ABSTRACT
This article investigates the extent of seasonal asymmetries in wholesale to retail cost pass-through in the Canadian apple market. We model nonlinearity in cost pass-through in a panel two-regime error correction model. The model employs weekly store-level retail matching wholesale price data for a major US retail chain. Our results reveal distinct seasonal asymmetries in cost pass-through. Retail prices adjust faster during the fall indicating significantly higher pass-through in response to a change in input composition and seasonal expansion of alternative marketing channels. This input composition effect on cost pass-through highlights the general importance of time-variant market conditions and their respective determinants in explaining cost pass-through dynamics in commodity markets.
Acknowledgements
We acknowledge the Stanford Institute for Economic Policy Research (SIEPR) and the Giannini Foundation at the University of California Davis for providing access to the scanner data.

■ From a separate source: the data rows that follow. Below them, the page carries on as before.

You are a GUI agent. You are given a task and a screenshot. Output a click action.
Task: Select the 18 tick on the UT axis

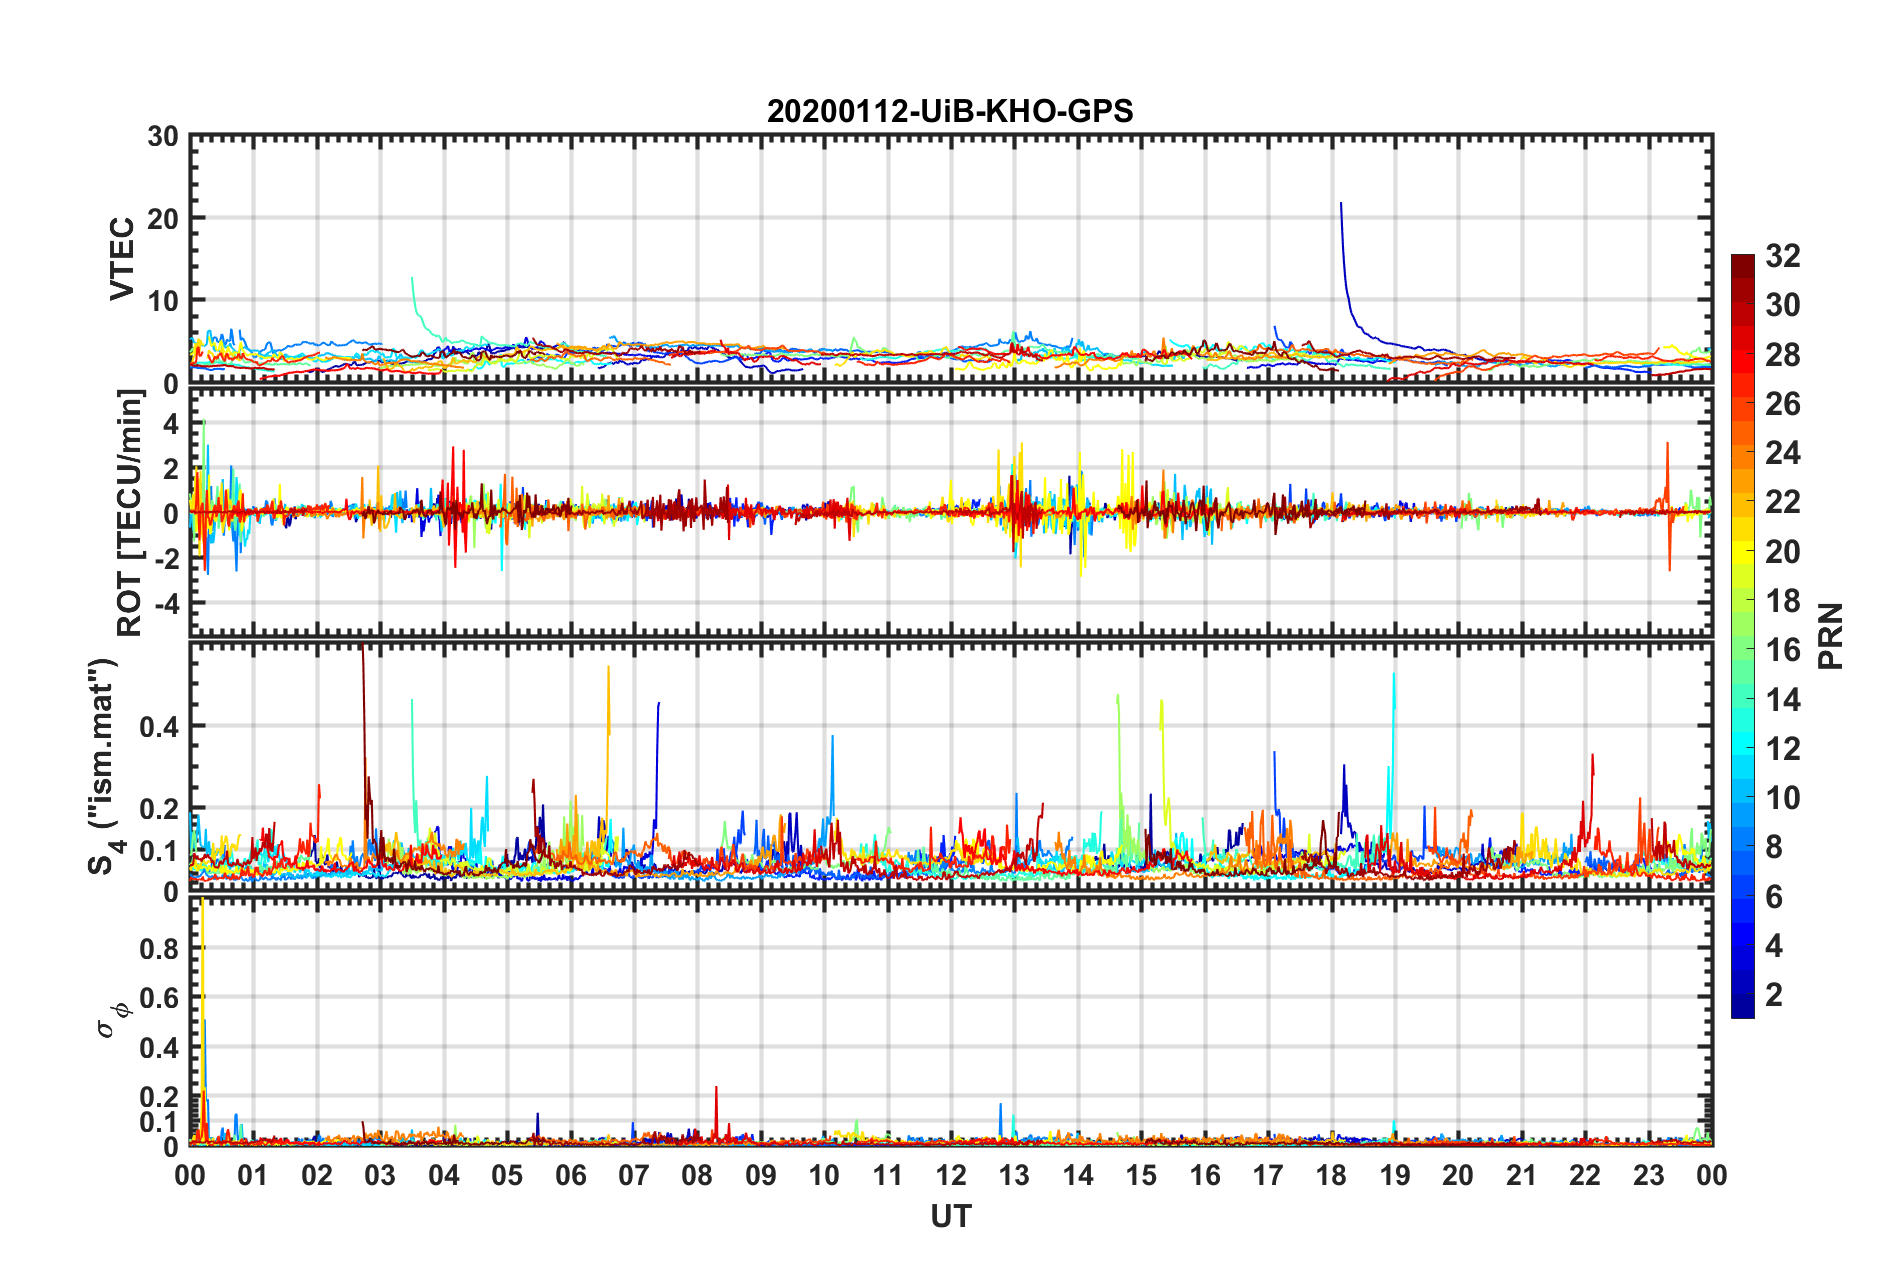(x=1331, y=1175)
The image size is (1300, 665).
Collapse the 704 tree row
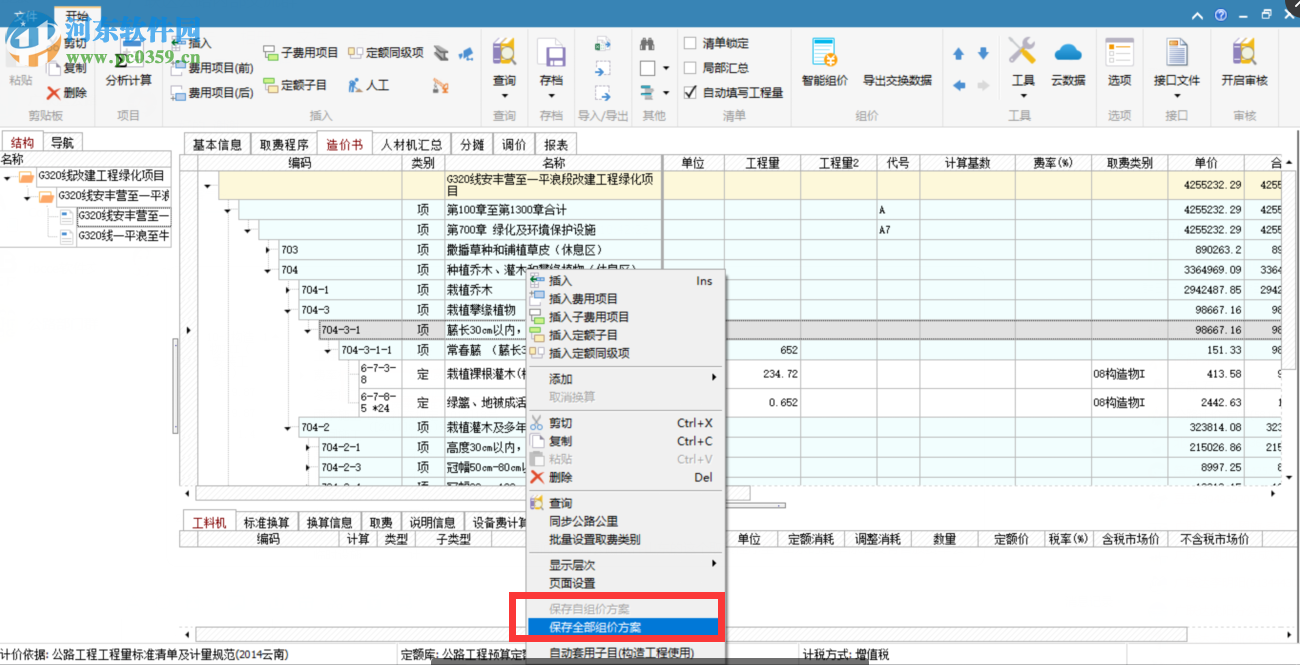266,270
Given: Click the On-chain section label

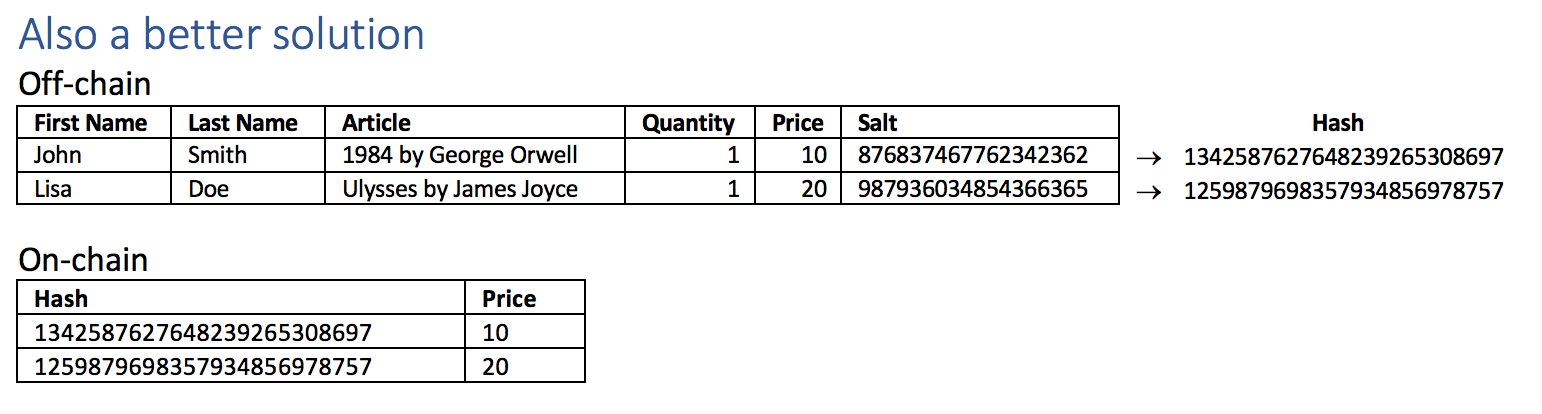Looking at the screenshot, I should pos(83,260).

We thank Jens-Peter Loy for providing assistance.
Disclosure statement
No potential conflict of interest was reported by the authors.
Notes
1 We define cost pass-through as the process of price transmission from wholesale to retail as the speed of adjustment towards long-term equilibrium.
2 Alternative pooled OLS and random effects model specifications and autocorrelation corrected SEs produced qualitatively similar results. We assume stable retailer long-run margins independent of season. Robustness checks allowing for season-dependent margins produced qualitatively similar results. Since we are interested in pass-through estimates, we do not present estimates of short-term adjustments.